La Yegros' debut,
Viene de Mi, was issued in 2013 on ZZK. It offered an inseparable meld of popular electro cumbia combined with chamamé, a folk music from the Misones region of Argentina. Since that time,
La Yegros (
Mariana Yegros) and producer
King Coya (
Gaby Kerpel) have assembled a killer band and toured Latin America and Europe, taking club and festival audiences alike by storm.
Magnetismo appears on
Miles Cleret's always-surprising Soundway label.
La Yegros takes a kitchen sink approach. The chamamé melodies and rhythms are grafted onto roots cumbia and EDM. In addition, deliberate explorations into North and West African folk music -- from Rai to Malian blues -- hip-hop, rock, tropical pop, reggae, and dancehall are woven in. The title-track opener is a club anthem. A stinging guitar meets an accordion to frame the vamp. The rhythms offer skittering cumbia atop a funky clavinet.
La Yegros' punky vocal swaggers and sneers. It's ferocious. Nicolas De Luca's accordion drives the riff on "Carnabailito," a remake of the title track off
Kerpel's 2003
Gustavo Santaolalla-produced solo album that
La Yegros sang on. This jam cooks, its repetitive refrain and hypnotic vamp are instant dancefloor material; layered guitars, percussion, loops, and keyboards come together under
La Yegros' grainy vocal attack. Folk music drives the club sounds on first single "Chicha Roja."
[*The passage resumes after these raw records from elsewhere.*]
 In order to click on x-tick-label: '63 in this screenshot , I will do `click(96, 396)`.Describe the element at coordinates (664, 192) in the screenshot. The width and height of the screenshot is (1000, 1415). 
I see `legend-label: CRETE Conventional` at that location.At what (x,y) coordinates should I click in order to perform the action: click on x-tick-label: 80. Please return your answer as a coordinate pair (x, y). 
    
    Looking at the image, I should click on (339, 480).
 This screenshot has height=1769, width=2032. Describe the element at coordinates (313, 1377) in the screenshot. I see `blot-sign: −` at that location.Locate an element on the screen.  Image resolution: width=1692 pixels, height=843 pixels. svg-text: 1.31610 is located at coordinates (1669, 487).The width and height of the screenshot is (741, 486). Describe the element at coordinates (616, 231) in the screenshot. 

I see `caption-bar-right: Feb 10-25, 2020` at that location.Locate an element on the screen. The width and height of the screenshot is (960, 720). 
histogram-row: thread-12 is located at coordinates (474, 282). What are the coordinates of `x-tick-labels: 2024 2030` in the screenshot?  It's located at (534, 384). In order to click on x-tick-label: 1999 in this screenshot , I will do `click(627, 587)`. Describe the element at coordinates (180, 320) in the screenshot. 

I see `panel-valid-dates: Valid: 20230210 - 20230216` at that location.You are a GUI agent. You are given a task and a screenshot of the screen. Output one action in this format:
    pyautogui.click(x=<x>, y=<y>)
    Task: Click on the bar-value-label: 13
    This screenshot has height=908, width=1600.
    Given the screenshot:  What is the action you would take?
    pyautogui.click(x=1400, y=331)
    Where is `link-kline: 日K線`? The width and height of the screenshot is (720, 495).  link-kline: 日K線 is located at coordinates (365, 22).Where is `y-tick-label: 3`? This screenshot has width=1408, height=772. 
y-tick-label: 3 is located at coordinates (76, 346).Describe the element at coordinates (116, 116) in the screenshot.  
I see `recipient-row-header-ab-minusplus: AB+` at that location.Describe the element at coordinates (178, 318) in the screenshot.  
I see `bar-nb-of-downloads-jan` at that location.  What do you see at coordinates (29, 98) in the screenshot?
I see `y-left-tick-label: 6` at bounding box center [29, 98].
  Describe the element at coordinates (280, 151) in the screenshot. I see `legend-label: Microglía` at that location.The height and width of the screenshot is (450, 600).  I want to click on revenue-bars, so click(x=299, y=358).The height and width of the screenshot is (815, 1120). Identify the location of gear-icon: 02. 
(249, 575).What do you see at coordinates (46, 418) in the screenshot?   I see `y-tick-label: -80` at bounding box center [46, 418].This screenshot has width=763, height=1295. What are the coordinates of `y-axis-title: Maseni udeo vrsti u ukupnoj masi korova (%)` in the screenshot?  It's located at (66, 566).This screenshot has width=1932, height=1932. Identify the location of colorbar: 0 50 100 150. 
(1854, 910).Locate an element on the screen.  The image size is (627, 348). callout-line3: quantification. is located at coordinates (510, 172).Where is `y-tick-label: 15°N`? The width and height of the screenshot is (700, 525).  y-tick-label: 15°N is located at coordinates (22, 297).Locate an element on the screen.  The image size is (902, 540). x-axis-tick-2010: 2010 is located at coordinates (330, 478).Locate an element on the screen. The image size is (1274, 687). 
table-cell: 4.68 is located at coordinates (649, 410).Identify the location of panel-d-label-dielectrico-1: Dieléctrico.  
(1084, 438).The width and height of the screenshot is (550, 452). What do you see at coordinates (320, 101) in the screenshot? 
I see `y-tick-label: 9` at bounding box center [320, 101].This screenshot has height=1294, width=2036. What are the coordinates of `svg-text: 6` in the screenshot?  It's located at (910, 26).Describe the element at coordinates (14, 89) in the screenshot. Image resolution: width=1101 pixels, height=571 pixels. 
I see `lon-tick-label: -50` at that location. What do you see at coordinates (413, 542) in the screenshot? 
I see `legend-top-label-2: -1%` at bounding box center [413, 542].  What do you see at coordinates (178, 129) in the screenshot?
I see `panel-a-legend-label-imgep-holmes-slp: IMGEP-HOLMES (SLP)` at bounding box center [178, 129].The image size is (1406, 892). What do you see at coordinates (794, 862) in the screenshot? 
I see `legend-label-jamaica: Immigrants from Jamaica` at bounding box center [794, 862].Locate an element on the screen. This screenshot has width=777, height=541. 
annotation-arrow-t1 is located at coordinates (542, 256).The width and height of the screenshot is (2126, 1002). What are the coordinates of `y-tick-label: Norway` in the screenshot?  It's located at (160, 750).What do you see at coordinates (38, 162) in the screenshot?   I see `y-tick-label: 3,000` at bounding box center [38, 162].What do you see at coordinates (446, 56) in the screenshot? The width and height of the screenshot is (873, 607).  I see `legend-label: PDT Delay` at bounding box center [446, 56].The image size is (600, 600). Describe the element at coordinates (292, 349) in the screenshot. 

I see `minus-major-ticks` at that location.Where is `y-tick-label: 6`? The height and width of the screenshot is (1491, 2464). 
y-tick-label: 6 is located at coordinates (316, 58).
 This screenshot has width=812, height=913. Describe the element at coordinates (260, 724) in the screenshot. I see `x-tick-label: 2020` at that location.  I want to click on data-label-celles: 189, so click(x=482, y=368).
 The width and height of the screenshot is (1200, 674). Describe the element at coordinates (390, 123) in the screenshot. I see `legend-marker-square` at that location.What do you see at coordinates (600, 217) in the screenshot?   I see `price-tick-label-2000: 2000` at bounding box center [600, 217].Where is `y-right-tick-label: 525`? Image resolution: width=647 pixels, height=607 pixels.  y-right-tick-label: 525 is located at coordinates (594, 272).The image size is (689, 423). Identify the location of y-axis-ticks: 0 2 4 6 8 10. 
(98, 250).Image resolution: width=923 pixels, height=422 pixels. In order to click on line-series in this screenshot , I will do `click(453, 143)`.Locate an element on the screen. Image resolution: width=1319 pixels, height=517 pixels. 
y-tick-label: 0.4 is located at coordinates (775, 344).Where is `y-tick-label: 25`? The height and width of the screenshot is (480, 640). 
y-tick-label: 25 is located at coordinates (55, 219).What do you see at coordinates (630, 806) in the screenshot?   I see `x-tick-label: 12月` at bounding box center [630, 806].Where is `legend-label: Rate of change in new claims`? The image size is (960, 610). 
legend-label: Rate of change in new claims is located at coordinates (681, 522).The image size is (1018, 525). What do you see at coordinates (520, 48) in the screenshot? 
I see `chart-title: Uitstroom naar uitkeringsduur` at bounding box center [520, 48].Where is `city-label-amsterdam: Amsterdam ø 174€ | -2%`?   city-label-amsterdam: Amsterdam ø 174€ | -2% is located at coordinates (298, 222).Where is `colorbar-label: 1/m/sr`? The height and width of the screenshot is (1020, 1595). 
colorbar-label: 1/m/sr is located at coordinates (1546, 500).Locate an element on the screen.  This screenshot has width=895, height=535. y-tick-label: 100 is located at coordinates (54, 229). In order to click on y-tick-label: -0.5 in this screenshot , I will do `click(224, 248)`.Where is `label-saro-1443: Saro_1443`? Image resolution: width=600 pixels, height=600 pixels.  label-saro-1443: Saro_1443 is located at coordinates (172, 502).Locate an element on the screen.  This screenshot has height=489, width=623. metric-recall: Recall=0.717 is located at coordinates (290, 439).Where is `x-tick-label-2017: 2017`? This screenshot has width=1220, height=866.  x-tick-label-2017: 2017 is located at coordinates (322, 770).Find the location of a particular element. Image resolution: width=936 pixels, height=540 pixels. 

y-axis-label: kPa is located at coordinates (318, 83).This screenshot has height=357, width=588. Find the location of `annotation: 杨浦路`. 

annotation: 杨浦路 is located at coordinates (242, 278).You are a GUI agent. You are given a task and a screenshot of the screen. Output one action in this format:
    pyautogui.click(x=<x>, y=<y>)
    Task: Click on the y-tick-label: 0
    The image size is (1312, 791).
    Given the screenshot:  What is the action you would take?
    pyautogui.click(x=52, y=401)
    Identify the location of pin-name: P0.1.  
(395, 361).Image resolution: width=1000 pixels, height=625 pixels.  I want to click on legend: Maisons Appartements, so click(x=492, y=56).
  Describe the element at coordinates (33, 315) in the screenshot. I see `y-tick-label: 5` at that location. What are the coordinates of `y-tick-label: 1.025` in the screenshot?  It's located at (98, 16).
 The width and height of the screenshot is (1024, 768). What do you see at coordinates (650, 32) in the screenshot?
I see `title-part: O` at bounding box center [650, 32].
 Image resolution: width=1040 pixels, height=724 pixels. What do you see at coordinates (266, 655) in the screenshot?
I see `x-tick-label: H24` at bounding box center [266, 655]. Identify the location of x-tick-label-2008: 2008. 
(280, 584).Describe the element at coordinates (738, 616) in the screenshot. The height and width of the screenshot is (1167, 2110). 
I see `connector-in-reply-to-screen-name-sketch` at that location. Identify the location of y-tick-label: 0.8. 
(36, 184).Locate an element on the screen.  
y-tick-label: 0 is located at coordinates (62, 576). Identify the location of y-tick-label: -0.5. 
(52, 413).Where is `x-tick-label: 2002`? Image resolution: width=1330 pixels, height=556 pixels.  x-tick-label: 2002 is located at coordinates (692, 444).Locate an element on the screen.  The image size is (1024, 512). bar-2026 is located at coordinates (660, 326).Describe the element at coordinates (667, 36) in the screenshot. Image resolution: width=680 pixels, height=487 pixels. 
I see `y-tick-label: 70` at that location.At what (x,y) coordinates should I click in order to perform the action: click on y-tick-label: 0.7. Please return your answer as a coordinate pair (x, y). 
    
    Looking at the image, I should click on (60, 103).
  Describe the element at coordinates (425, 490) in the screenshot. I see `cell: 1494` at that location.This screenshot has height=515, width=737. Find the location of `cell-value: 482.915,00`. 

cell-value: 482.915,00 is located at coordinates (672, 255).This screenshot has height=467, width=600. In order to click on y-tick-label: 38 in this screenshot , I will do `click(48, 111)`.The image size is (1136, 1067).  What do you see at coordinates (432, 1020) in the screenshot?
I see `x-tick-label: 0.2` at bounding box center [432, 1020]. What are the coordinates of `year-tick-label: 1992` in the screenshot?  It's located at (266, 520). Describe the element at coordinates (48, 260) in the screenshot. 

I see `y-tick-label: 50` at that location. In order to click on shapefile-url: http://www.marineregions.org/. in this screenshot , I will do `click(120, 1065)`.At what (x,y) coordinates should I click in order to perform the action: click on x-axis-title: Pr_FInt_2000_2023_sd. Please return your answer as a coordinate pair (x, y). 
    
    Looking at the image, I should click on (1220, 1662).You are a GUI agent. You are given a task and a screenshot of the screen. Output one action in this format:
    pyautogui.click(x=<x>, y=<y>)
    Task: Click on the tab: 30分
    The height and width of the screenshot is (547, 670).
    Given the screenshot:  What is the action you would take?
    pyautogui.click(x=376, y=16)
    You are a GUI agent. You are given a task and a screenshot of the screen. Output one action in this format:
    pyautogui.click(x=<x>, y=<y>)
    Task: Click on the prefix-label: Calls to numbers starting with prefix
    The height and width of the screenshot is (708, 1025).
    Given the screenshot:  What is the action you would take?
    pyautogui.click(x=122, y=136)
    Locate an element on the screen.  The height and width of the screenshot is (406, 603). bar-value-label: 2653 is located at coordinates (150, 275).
Santaolalla guests on a haunted squeeze box illuminated by a driving snare and hand percussion. He swirls around
La Yegros' voice. She alternates between rapping and singing while pan pipes and fat, deep hand drums clobber the center of the mix. The band sounds like it is at a festival gathering. "Suenitos" features
Lindigo in a call-and-response duet with
La Yegros. The cumbia is framed by Moroccan and West African folk grooves -- a backing vocal choral chant, snaky guitars, and incessant percussion. The musical scope on
Magnetismo is brought home by "Arde." It features
Brazilian Girls' singer
Sabina Sciubba and Colombian band
Puerto Candelaria. Together they stretch a traditional cumbia toward Brazilian jazz. Accordion and bass guitar hold down the slippery rhythm while horns add punchy fills, alternate melody lines, and syncopation. Second single "Fragil" comes right out of electro. The squiggly, zig-zag synth and looped rhythms create a loopy groove.
La Yegros counters by delivering a pouty, sensual rap. Despite the obvious musical and production acumen on display,
Magnetismo feels raw and full of grit, passion, and attitude. Here, hardcore cumbia (replete with all of its root influences) meets the pulse of electro and offers a new frontier for this thriving Latin pop subgenre to explore.